TEXT PASSAGE:

As a boy growing up in Illinois, March meant Spring was just around the corner. I was always alert for tiny hints, like the sprouting of a crocus from the half-frozen soil, the sighting of a robin fluttering in a dogwood tree, or the sweet sounds of a mother screaming, “Get the hell outta this house with those muddy shoes!”
Now that it’s March in Mali, I’m training myself to be aware of the coming of “hot/dry season” through subtle signs, like the gentle tug of your inner eyelid as it adheres to your dry cornea, the forming of scabs in your nose as you inhale oven-like air, or the distinct sounds of a student vomiting from heat exhaustion during recess (a sound I was serenaded with in my classroom just last Friday).
Jamey and I survived the wet season (June-Oct) like it was nobody’s business. Roads that resembled the mighty Mississippi? We could have pulled a water skier behind us the way
we barreled down the middle of these rushing rapids in our Toyota something-or-other (we’ve had that vehicle for 7 months and I still can’t remember what it’s called, but I think it’s silver—or maybe grey?). During this season a monsoon wind blows from the southwest, bringing with it dark, ominous clouds and severe rainstorms with some wicked lightning and thunder. Obviously coming from South Florida, we are accustomed to this type of meteorological event, though I must admit that during the storms here in Bamako there are no old people driving at a snail’s pace with their hazard lights blinking.
The cool/dry season (Nov – Feb) was a dream. This is when the northeasterly Alize wind, the French name for trade wind, blows relatively cool air upon Bamako. Our windows stayed open to let in the refreshing breeze–and maybe a burning plastic smell if the neighbors decided to burn an old suitcase, which they did–and you could actually wear a long-sleeved shirt without passing out.
As we gloated about successfully making it through each season, our colleagues never failed to remind us about what was coming. “Oh, you just wait until March when the hot/dry season starts….bwah-ha-ha-ha-ha,” they quipped, about four hundred times or so.
Seriously, I’m actually glad it’s March so they can’t use that line anymore. But then again, the hot/dry season has its downsides. To quote Britannica.com, beginning this month “the harmattan, a dry, hot wind that blows from the east out of the Sahara, sweeps the soil into dusty whirlwinds and is accompanied by daytime temperatures of about 104 to 113 °F (40 to 45 °C).” Anyone for a noontime run?
This is our first experience with a dry climate. And when I say dry, I mean a chunk of the sun fell next to you and sucked every milliliter of liquid from your pores—no sweat, tears, snot, saliva. I sometimes wonder if I still have blood flowing. If it wasn’t for moisturizers I
would look like the father of the chameleons that crawl all over the place here. Fittingly, the best protection against dry skin is shea butter, or karite as they call it here, which is made from ground-up nuts that grow here. It’s not greasy or smelly, and it makes your skin soft as a baby’s bottom—the perfect remedy for lizard skin.

TASK SET:
a - Please list every wind named in the piece on seasons in Mali above.
b - Resume the piece on seasons in Mali above, starting right after its final sentence.

SOURCE EXCERPT:
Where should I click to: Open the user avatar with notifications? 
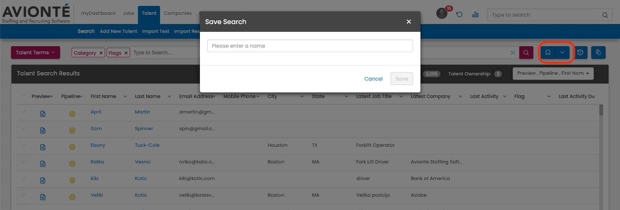coord(442,13)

EXPECTED OUTPUTS:
a -
- The monsoon wind from the southwest
- The Alize, the northeasterly trade wind
- The harmattan, the hot, dry wind from the east out of the Sahara

b -
It was also this month when we first noticed that the master bedroom AC unit (known by the exotic sounding name “climatiseur” in French) didn’t make the room quite as cool as it had previously. We reasoned that the hotter temperatures outside made the AC a tad less effective, but then we woke up a bit sweaty one morning when it was actually cool outside and decided to have it checked.
Now the great part about our housing here is that the school handles all maintenance issues, so we simply put in a work order and someone visits the house the same day and when we get home everything is magically repaired. Except for this time. That evening we didn’t notice a bit of difference, even though our facilities guy said it was. And then in the wee hours of the morning the AC imitated the possessed Linda Blair in The Exorcist, letting out a sort of “You’re going to burn in hell” scream (I think it was in French, or Latin maybe) and grinding to a halt.
So we dragged ourselves to bedroom #2, which features only a twin bed with room for one. That meant dragging in the twin mattress from bedroom #3 so one of us (and that would be me) could sleep on the floor. We clicked on the small AC unit in that room and tried to return to REM sleep. An hour later at 3:00 AM, when normal people are dreaming or snoring, we were still wide-awake in a warm, stuffy room. Obviously the demon from the master bedroom climatiseur had possessed this unit as well.
So we dragged both twin mattresses to bedroom #3, poured a line of holy water across the threshold to keep out the broken AC demon, and cranked the AC unit to its lowest setting as we crossed our fingers. By 4:00 AM I was nearing frostbite stage, so I assumed all was well with this climatiseur and wrapped another blanket around me.
The next day we filled out another work order, this time for both AC units, and explained the problem to one of our maintenance guys. The trouble is, it’s a little uncomfortable to bellyache over AC temperatures to a guy who not only doesn’t have air conditioning in his own home, but doesn’t even have electricity. I felt like a pampered Palm Beacher complaining that my caviar was too salty or that my Lamborghini looked spotty because someone didn’t dry it after it rained.
Living a good portion of my life a stone’s throw from Palm Beach—one of the wealthiest enclaves on the planet–I’ve had plenty of exposure to pampered rich folks who feel that
the world resolves around them. To earn extra cash I worked a few weekends at a Palm Beach garden shoppe (you have to spell shop like that if you’re catering to the wealthy). One of my tasks was filling palatial mansions with flowers and plants to welcome the homeowners who were about to jet in for the weekend from their estate in Fancy Pants, Connecticut or their penthouse apartment in NYC. We would bring in thousands of dollars of orchids, roses, apple blossoms (or whatever other flowers were not naturally blooming at this time of year) and place them throughout the house.
Once I had to position 30 potted Phalaenopsis orchids around a giant, sunken, white marble bathtub without leaving a single fleck of bark or a spore of moss on any surface or “the wife would go nuts.” I’m telling you, I had all kinds of ideas what I could leave in that bathtub that would really make her go nuts.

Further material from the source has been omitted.